Literarische Praktiken in Skandinavien um 1900

DFG-Forschungsprojekt

Liedvortrag als literarische Praxis 1870-1920

Teilprojekt 3 – Joachim Grage

Bild Liedvortrag

Im Laufe des 19. Jahrhunderts entwickelt sich das Lied zu einer kulturell dominanten literarischen Rezeptions- und Vermittlungsform von lyrischen Texten, wodurch das literarische System nicht nur personell und institutionell, sondern auch medial und performativ expandiert: Komponisten, Sänger und Instrumentalisten werden zu wichtigen Interpreten und Vermittlern von Lyrik, der Konzertsaal einer der bevorzugten Räume der öffentlichen Rezeption von Lyrik.
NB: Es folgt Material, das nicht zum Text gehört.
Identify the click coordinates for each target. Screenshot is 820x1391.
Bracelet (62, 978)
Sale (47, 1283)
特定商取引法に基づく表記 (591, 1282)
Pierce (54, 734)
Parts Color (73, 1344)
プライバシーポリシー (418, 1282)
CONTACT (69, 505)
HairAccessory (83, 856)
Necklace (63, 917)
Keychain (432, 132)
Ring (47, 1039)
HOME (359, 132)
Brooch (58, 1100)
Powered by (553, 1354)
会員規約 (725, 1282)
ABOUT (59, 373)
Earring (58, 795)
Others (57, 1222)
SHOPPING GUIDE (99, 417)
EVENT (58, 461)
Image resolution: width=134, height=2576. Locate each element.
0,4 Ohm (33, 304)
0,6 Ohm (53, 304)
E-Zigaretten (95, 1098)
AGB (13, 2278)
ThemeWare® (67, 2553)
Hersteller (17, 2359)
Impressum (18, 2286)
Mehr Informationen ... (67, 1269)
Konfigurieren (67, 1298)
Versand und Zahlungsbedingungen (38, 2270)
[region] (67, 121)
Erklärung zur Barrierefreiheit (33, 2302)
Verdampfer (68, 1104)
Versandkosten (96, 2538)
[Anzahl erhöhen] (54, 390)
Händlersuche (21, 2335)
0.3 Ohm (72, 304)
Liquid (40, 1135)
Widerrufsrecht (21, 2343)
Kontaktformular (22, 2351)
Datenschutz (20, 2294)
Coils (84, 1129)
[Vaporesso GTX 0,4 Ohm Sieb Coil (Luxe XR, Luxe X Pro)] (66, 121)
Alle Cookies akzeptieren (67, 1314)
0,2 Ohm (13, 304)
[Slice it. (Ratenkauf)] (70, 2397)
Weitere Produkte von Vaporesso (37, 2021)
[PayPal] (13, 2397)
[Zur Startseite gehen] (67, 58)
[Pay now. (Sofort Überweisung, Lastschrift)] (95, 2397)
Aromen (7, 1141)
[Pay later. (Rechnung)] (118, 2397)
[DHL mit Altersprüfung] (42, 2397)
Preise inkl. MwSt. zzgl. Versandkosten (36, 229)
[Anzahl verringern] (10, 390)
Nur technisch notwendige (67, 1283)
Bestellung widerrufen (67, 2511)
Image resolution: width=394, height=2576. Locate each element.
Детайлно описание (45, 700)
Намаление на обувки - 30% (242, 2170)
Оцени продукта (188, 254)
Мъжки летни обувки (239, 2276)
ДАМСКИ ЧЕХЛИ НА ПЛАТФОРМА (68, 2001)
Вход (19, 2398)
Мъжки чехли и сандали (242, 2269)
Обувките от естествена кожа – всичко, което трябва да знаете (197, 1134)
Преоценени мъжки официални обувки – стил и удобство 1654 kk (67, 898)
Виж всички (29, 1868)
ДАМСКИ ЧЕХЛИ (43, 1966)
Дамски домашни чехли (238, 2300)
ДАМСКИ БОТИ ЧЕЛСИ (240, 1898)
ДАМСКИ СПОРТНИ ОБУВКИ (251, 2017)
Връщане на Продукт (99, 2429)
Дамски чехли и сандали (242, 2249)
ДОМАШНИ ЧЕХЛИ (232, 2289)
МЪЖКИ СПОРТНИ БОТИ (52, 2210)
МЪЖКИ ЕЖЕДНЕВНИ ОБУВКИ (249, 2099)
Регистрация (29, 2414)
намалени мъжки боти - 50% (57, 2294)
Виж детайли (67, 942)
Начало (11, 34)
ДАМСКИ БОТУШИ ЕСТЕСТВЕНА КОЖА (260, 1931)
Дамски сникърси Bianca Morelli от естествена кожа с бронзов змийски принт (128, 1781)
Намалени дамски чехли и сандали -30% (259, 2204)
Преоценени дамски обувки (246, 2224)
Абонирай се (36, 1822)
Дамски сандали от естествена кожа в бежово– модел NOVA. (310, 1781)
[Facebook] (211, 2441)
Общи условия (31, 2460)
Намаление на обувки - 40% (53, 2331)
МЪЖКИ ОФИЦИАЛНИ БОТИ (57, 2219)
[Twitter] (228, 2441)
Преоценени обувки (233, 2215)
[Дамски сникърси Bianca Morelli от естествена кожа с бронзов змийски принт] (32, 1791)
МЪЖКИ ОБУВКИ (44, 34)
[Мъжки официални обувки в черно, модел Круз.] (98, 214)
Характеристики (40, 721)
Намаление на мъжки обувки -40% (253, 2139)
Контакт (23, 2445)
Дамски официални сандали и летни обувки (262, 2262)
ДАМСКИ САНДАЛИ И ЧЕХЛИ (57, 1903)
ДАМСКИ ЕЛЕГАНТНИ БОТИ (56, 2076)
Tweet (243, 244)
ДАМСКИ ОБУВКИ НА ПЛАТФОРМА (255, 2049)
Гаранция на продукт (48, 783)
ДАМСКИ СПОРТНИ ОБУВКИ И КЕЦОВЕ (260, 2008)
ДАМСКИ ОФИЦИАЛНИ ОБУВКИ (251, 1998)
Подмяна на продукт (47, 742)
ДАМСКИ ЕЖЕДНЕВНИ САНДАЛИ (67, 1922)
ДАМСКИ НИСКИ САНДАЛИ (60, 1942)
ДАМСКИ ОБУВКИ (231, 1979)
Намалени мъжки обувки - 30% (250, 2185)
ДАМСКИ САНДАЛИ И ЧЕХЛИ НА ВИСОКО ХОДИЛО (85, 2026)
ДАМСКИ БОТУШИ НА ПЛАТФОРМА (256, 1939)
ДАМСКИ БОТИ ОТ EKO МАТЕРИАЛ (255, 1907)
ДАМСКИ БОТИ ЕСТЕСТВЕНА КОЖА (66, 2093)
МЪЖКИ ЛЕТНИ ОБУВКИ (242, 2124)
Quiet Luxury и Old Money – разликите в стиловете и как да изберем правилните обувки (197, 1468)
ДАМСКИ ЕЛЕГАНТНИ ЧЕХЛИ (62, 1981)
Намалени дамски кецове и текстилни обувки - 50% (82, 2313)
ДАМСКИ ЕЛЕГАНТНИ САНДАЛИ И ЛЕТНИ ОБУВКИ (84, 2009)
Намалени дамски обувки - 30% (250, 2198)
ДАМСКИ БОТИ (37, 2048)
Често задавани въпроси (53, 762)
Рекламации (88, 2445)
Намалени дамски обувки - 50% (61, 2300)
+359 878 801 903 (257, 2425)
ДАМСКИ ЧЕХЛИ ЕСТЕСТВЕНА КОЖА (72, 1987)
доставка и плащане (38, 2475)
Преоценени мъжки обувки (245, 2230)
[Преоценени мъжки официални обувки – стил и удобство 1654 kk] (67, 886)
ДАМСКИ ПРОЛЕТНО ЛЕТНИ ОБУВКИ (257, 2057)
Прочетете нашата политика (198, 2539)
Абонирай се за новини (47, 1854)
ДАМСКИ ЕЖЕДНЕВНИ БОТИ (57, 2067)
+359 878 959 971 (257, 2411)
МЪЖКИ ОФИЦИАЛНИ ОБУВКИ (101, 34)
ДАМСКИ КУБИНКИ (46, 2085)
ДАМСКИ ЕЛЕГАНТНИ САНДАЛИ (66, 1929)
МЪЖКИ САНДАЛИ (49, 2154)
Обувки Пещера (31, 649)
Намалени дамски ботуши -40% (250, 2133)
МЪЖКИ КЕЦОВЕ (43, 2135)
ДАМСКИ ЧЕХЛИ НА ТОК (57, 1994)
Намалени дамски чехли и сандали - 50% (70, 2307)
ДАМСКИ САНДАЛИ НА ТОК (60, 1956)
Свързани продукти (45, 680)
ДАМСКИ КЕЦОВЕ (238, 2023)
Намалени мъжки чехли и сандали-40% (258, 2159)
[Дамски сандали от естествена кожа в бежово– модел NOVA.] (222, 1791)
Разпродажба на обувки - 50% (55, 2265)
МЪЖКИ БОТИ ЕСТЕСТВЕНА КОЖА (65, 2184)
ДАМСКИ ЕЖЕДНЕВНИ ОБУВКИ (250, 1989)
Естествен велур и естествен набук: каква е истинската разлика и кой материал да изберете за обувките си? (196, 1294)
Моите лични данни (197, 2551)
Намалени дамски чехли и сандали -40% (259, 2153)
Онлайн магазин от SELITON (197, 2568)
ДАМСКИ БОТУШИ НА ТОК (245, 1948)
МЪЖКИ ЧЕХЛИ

Zugleich ändert die musikalisch-literarische Gattung des Liedes in signifikanter Weise ihren pragmatischen und formalen Rahmen: Zunächst ausschließlich im kleinen, intimen Kreise (Familie, Freundeskreis, Salon) vorgetragen, werden Lieder mehr und mehr in öffentlichen Konzerten dargeboten, zunächst nur als Teil eines gemischten Programms, später als alleiniger oder zentraler Inhalt des Abends. Sie bleiben nicht auf das kammermusikalische Format beschränkt, sondern nehmen auch symphonische Gestalt an. Die so skizzierten Prozesse haben auch Auswirkungen auf die Präsenz von Lyrik im Kanon kultureller Praktiken, die trotz immer wieder unternommener interdisziplinärer Zugänge (Bernhart/Wolf 2001, Danuser 2004) erst ansatzweise, insbesondere für den skandinavischen Raum noch gar nicht untersucht sind (für das frühe 19. Jahrhundert vgl. die Arbeiten von H.W. Schwab).

In Anlehnung an die von H. Danuser vorgeschlagene Gattungsbezeichnung “musikalische Lyrik”, die als eine “Supragattung” (Danuser 2004, 1, 16) neben Liedern sowohl Konzertstücke und Orchesterlieder als auch Instrumentalstücke, die sich auf Lyrik beziehen, umfasst, untersucht das Projekt die Aufführungskultur von Gedichtvertonungen in Skandinavien. Der Zeitrahmen reicht von den ersten öffentlichen Konzerten um 1870 bis ca. 1920, einer Zeit, als musikalische Lyrik endgültig auch als symphonische Großform etabliert ist (A. Schönbergs Gurrelieder nach J.P. Jacobsen) und als erste Tonträger produziert werden. Aufgrund der engen personellen Vernetzung der skandinavischen Musikszene, die sich beispielsweise in den Nordiske Musikblade (1872 ff., hg. von E. Grieg, C.F.E. Hornemann und A. Söderman) manifestiert, soll der Untersuchungsraum die drei kontinentalskandinavischen Länder umfassen.